= Sillanpään marssilaulu =

Sillanpään marssilaulu (Finnish) is a Finnish patriotic song composed by Aimo Mustonen, with words by Frans Emil Sillanpää.

A few months before the start of Winter War, the Finnish Army held extra war training for its troops. One day, Sillanpää watched as some troops passed his house, singing a quite non-military song Maailman Matti. Sillanpää became frustrated, he wondered why the Finnish soldiers did not sing something more fitting to the age of war they lived. Almost immediately, he wrote new, far more patriotic words to the Maailman Matti theme.

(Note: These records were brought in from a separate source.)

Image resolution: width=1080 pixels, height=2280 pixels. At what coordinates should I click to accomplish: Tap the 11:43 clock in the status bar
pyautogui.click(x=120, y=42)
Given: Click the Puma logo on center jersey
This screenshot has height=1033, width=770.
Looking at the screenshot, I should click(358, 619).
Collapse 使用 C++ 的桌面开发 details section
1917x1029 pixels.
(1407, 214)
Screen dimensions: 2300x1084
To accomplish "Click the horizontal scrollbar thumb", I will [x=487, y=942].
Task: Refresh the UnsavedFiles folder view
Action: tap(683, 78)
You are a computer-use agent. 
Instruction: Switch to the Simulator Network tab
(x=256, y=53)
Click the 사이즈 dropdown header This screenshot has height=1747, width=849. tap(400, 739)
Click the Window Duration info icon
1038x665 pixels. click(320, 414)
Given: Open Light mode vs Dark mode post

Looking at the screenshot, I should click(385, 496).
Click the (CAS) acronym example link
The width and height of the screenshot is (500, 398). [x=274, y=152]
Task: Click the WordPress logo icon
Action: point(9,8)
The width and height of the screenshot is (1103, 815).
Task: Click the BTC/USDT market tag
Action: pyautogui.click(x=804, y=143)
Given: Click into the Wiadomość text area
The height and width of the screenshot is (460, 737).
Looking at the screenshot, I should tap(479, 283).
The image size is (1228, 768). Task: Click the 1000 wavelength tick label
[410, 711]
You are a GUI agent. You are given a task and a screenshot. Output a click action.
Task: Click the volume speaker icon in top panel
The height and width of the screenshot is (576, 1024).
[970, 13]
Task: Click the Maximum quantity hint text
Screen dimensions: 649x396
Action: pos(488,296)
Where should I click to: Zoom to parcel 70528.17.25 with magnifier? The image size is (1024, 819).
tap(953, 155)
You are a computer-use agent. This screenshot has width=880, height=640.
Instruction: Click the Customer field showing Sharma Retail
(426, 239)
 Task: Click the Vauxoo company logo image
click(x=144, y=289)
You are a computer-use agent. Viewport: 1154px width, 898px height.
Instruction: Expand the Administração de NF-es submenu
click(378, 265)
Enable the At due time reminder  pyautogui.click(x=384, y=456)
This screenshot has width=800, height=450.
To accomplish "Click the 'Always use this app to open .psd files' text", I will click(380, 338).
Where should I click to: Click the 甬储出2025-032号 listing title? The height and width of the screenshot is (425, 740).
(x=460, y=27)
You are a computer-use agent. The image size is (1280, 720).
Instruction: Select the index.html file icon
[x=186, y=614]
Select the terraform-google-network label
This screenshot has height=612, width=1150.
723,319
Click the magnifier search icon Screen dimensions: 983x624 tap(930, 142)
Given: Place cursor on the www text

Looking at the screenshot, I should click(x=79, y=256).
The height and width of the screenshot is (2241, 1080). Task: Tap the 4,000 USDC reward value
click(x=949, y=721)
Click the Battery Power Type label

The new words of Maailman Matti were published by the Suomen Kuvalehti-magazine, catching the eye of captain Palmroth of the Finnish Defence Forces. Palmroth immediately recognized the potential of the song, thinking it was perfect for raising the morale of the Finnish forces. He quickly organized a composing contest to create a more fitting theme for Sillanpää's song. Rising out of obscurity was Aimo Mustonen, winning over many well-known composers. The coming of winter war proved Palmroth's instinct correct, as Sillanpään marssilaulu became a huge success among the Finnish troops.

While serving in certain units of the Finnish Army, conscripts are required to learn the lyrics. One such unit is the Reconnaissance Company of the Reserve Officer School in Hamina. Whenever the unit is moving in formation the officer students are required to sing Sillanpään marssilaulu.